Start with a clear hypothesis
The hypothesis should be specific enough to test: "Subscribers who clicked a tutorial link in the last 90 days will have a higher click rate on this feature announcement than subscribers who didn't." Vague hypotheses ("engaged subscribers might respond better") produce uninterpretable results.
Set up the test properly
Split your audience so the test and control groups are comparable. The test group is the segment you're hypothesizing about. The control is everyone else, or a randomly sampled group from the same population. Send the same email to both groups at the same time, changing only the audience. Don't change the subject line, content, or send time simultaneously. If you change two things at once, you won't know which caused the difference.

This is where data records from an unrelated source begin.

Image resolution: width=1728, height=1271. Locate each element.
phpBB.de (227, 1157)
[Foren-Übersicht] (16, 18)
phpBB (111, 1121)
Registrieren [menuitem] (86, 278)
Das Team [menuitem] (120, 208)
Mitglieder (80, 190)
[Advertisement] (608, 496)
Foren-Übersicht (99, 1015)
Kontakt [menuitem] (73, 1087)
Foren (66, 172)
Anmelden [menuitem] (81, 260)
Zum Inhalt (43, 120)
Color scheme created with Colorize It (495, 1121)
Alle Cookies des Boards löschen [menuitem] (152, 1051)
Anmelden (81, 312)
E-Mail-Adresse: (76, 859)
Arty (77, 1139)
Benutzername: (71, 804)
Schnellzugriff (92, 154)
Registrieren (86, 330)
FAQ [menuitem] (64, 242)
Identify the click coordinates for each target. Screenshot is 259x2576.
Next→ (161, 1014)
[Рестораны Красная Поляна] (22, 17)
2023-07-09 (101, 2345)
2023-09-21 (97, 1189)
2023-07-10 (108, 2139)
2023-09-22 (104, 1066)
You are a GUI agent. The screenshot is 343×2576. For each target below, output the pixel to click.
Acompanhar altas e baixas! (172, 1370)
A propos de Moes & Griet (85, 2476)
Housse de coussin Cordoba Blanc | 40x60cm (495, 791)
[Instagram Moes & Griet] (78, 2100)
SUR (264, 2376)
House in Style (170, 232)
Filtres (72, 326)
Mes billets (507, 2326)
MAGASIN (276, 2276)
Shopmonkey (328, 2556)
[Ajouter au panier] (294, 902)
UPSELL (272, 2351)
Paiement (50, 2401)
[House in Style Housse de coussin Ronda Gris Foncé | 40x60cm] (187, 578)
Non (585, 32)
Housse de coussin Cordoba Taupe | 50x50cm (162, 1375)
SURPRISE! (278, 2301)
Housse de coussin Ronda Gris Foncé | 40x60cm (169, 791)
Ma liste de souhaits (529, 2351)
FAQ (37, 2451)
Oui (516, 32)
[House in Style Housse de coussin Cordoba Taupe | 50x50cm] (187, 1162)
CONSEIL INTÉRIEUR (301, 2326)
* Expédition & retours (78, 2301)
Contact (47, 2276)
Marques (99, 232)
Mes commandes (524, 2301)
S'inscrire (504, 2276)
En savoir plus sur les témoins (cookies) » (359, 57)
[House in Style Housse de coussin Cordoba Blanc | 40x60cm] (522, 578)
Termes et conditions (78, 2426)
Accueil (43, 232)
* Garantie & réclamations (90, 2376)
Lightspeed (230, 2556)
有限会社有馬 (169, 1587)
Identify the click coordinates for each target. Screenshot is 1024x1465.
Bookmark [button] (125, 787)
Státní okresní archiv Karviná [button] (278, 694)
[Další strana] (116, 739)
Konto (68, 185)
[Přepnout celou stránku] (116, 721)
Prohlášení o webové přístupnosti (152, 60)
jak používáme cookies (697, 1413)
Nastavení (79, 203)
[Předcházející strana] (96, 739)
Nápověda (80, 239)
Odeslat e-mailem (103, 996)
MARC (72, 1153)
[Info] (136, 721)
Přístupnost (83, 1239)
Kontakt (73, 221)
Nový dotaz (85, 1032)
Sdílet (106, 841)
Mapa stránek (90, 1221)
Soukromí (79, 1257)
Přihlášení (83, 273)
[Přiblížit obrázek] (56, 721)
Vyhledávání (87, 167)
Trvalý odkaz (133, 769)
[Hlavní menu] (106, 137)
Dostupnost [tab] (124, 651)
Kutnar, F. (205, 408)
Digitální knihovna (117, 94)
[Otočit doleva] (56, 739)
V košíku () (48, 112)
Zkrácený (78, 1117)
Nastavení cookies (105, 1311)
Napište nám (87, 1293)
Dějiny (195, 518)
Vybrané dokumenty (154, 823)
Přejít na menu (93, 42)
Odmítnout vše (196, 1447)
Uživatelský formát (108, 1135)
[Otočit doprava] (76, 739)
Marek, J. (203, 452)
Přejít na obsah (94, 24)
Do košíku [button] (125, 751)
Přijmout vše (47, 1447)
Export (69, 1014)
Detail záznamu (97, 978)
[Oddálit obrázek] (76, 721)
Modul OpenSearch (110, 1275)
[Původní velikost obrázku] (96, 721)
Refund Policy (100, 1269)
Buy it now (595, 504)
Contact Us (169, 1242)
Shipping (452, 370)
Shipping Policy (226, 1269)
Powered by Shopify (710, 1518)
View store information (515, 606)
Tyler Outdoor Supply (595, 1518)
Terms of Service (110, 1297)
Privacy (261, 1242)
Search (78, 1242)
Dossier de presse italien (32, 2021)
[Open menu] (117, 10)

Determine your success metric before you start
Decide in advance what "the segment performed better" means. Click rate? Revenue? Conversion rate? Choosing your metric after you see results is a common error that produces misleading conclusions. If you planned to measure click rate and then switch to open rate because open rate looks better, the test is compromised.
Wait for enough data
Check whether your segment and control groups are large enough to reach statistical significance at your expected effect size. If each group has 500 subscribers and you're expecting a 2 percentage point difference in click rate, that's probably not enough data for a reliable conclusion. Either run the test longer, combine it across multiple sends, or accept that you'll only get directional signal rather than confirmed significance.
If you consistently test segmentation hypotheses this way, you build real knowledge about what drives your specific audience, which compounds over time into a more effective sending program.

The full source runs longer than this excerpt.